Young Britons Rob Gauntlett, aged 20, and James Hooper, aged 21, sailed into Sydney Harbour on 9 May on board the yacht Blizzard after reaching their final objective in raging seas - the magnetic South Pole.
The pair set off in April 2007 from the North Pole on a journey that took them from the Arctic to the Antarctic via the Americas.
On 24 April they reached the ever-shifting magnetic South Pole - currently at around 63 degrees S and 138 degrees E, just off the Antarctic's Adelie Coast.
Walking, cycling and sailing 22,000 km (13,500 miles), Rob and James kept in touch with the world using an HNS 9201, an Inmarsat BGAN terminal loaned by our partner BT. Airtime was sponsored jointly by BT and Inmarsat.
During their travels they highlighted mankind's destructive impact on the environment, while travelling - for the most part - using only man-powered means.
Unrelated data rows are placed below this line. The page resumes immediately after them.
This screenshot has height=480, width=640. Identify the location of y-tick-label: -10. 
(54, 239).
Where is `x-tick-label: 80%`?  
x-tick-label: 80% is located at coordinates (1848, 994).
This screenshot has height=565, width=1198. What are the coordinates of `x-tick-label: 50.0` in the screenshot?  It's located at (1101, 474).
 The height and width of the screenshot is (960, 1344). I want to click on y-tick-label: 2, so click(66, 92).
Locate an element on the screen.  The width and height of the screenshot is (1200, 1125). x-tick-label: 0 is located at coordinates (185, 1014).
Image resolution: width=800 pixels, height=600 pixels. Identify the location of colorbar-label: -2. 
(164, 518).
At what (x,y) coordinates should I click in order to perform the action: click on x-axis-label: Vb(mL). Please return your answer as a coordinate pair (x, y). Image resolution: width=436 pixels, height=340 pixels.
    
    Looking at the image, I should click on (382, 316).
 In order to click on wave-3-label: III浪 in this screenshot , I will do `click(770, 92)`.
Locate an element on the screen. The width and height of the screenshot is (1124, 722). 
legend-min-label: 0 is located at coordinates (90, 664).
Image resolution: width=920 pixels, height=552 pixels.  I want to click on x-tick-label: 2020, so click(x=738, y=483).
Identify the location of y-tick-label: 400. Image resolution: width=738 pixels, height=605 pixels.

Along the way they experienced some harrowing moments, as well as plenty of stunning scenery and good old-fashioned human kindness.
On one occasion, Rob fell through the ice into freezing waters as they crossed the Arctic. But, fortunately, James quickly pulled him out and used the BGAN terminal to call a rescue helicopter to rush him to hospital.
And hours before reaching magnetic South, a raging storm up-turned their boat, causing havoc inside the cabin
This terrifying incident helped prove the resilience of the ruggedised BGAN equipment and laptop PC, which remained watertight and undamaged below deck.
Weeks earlier, in warmer climes, their BGAN helped them relay video blogs from El Salvador in Central America, where they highlighted how deforestation has made the soil vulnerable to erosion, exacerbating the impact of extreme weather and natural disasters.
After reaching Patagonia in Argentina at the southern-most tip of South America, Rob also took time to explain - via video blog - just how useful BGAN has been during their journey.
"It really helps to have satellite gear that allows us to always be in contact in a really modern way," he said.
"Basically it provides us with broadband speed internet [so we can] set up the terminal and download all our emails and stay in touch."
They sailed into Sydney harbour on a boat manned by three professional mariners.
During the expedition they have also been raising funds for the Boys and Girls Clubs of America and The Prince's Trust.